31 lug. – I fischi si sono presto trasformati in applausi. Segnale che, per la maggioranza dei tifosi della Fortitudo, Claudio Sabatini oggi non è soltanto il patron dei rivali della Virtus. E’ la persona che potrebbe trascinare la “F” fuori dalle secche del fallimento e traghettarla verso un futuro sportivo più roseo.
C’erano circa 400 persone ieri sera al circolo Arci di via Cavana per gli “stati generali” della Fortitudo. Oltre a Renato Palumbi, socio di minoranza della società e l’assessore allo sport Maurizio Degli Esposti i tifosi aspettavano più di tutti Claudio Sabatini, per capire quanto di vero ci fosse dietro l’ipotesi di acquisto della Fortitudo avanzata, qualche giorno prima, dal numero uno delle “V nere”.

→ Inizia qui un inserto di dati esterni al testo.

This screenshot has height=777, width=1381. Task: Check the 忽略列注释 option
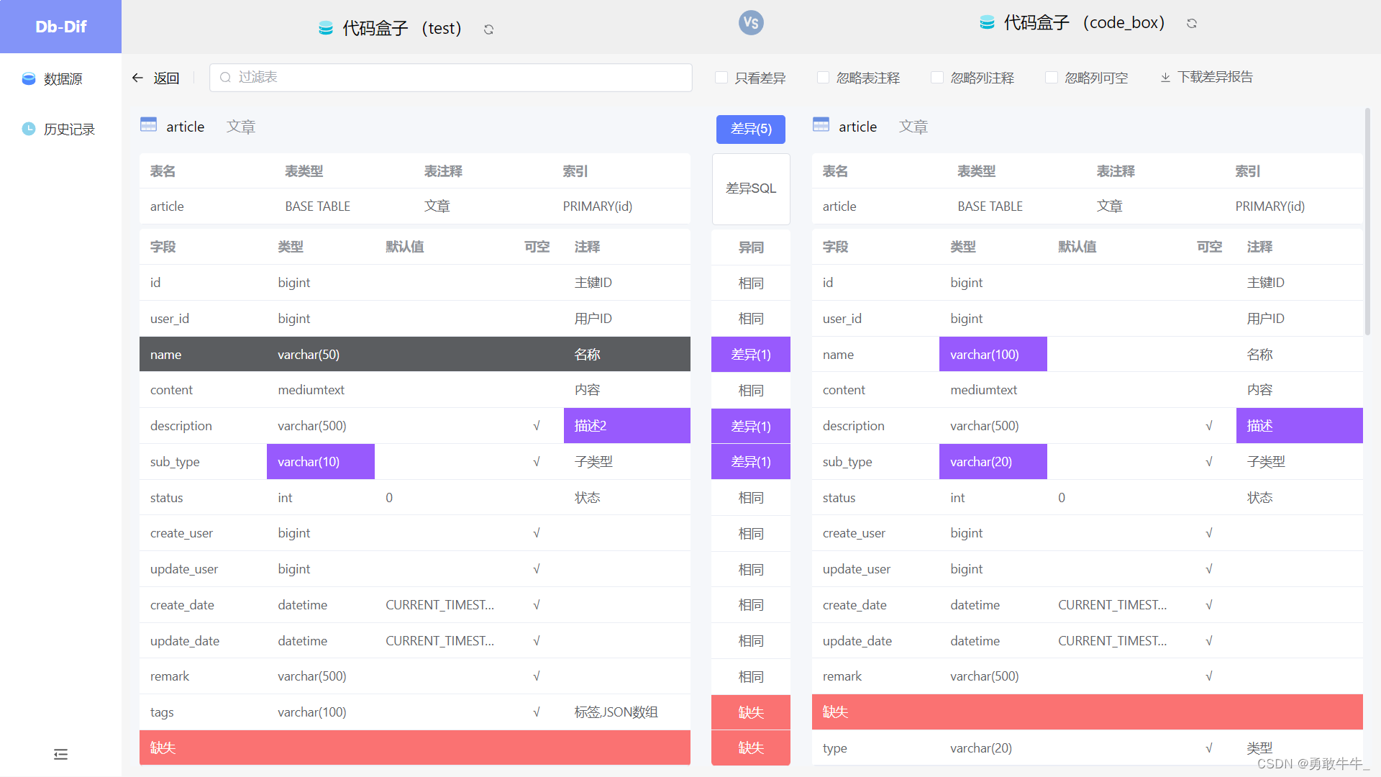(937, 78)
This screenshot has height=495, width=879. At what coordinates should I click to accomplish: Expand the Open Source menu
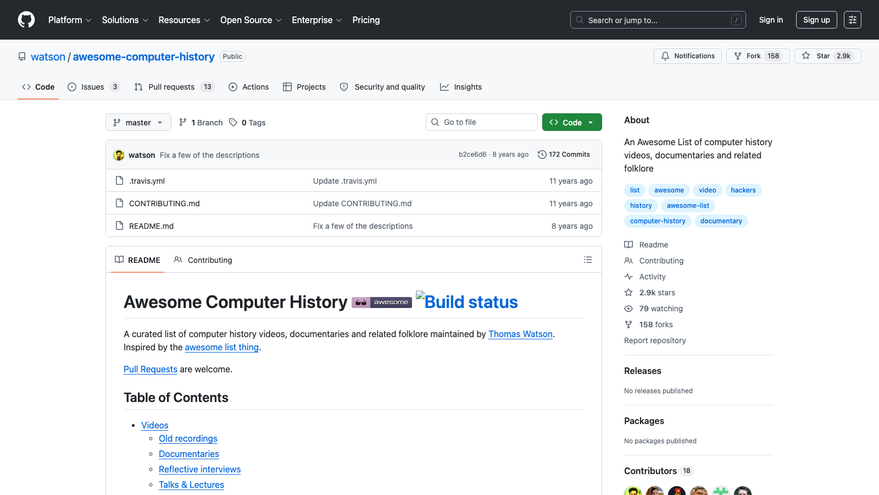(251, 20)

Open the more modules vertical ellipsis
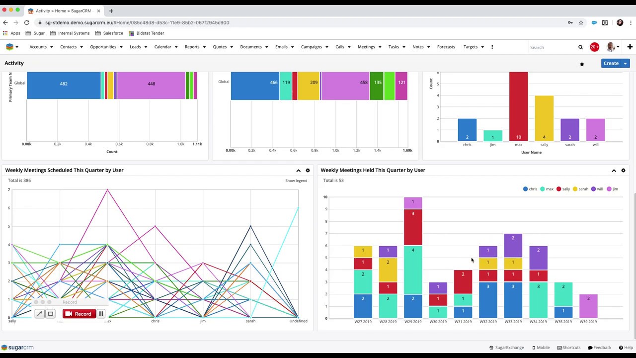(x=492, y=47)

«So che non farà piacere ai miei tifosi ma è un onore per me essere qui – ha esordito Sabatini – lo dico chiaramente la Fortitudo in serie B per me, e per qualunque altro imprenditore, è un affare».
Sabatini ha poi illustrato la sua proposta: «Metto sul tavolo un milione di euro, risorse, sponsor e uomini. Rispondo di tutto e fra un anno riconsegnerò la società a chi di dovere che deciderà cosa fare».
Altra questione calda è quella del Paladozza. «Il Comune non ha intenzione di far fallire la Fortitudo – ha spiegato l’assessore Degli Esposti – ma se la società non paga gli oneri questi ricadranno sui cittadini».